As described, this broomstick doesn't yet have any impact penalty, or features for mild optimization. So the broomstick could also get $~$\geq 0.90$~$ expected utility by flooding the whole workshop; we haven't yet forbidden excess efforts. Similarly, the broomstick could also go on to destroy the world after 1pm - we haven't yet forbidden excess impacts.

But the underlying rule of "Execute a policy that fills the cauldron at least 90% full with at least 95% probability" does appear taskish, so far as we know. It seems possible for an otherwise well-designed agent to execute this goal to the greatest achievable degree, by acting in bounded space, over a bounded time, with a limited amount of effort.
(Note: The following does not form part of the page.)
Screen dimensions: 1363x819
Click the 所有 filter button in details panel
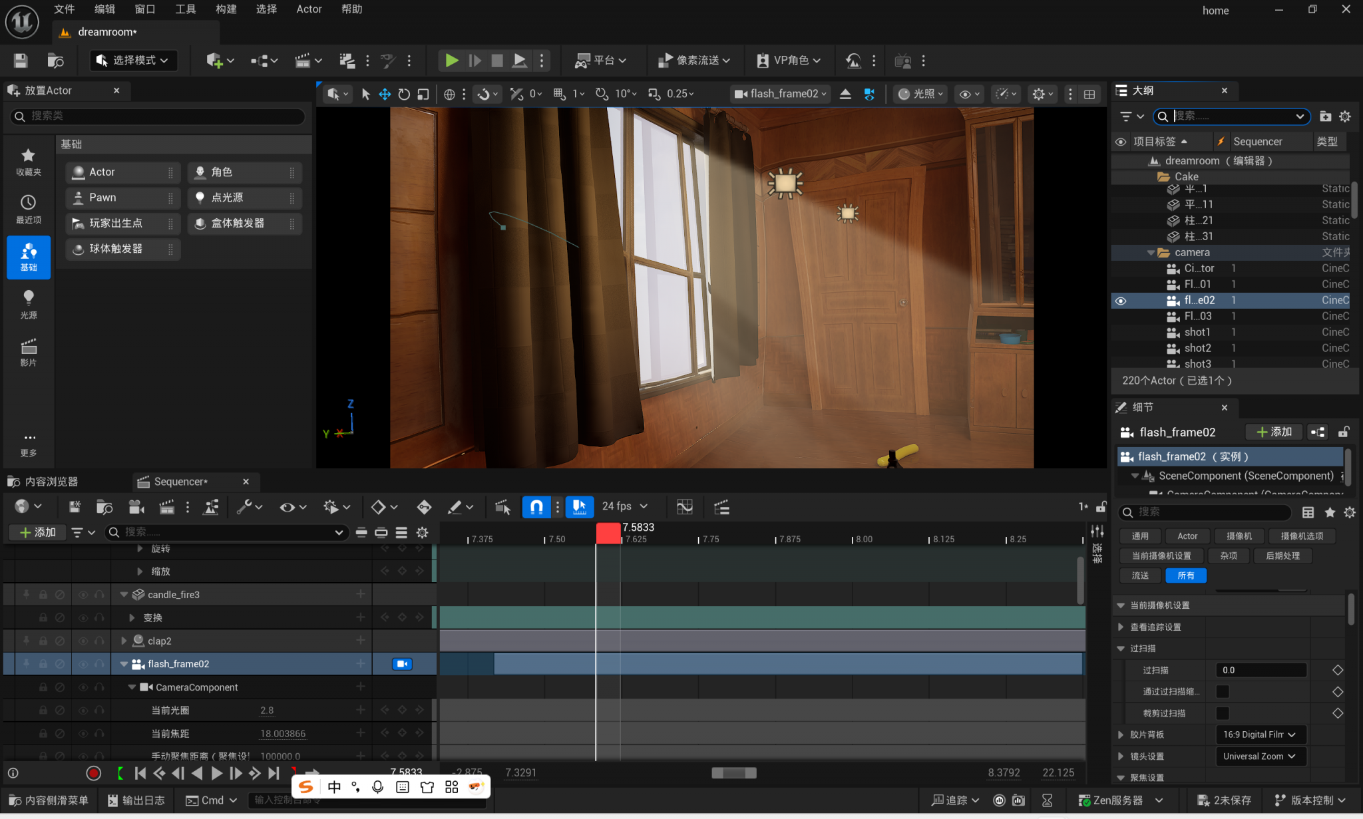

There does not appear to be a sequence of policies the agent would evaluate as better fulfilling its decision criterion, which use successively more and more effort.

The "taskness" of this goal, even assuming it was correctly identified, wouldn't by itself make the broomstick a fully taskish AGI. We also have to consider whether every subprocess of the AI is similarly tasky; whether there is any subprocess anywhere in the AI that tries to improve memory efficiency 'as far as possible'. But it would be a start, and make further safety features more feasible/useful.

See also Mild optimization as an open problem in AGI alignment.


Comments

Ryan Carey

I think the "task AI" term has been a bit confusing. When people first hear the term "task AI" they naturally think of non-autonomy (Jessica and I both did this). It also sounds a bit similar to Holden's "tool AI" which has similar connotations.

Whereas I'm apparently supposed to be imagining an optionally autonomous satisficing agent. I admittedly don't have any better suggestions.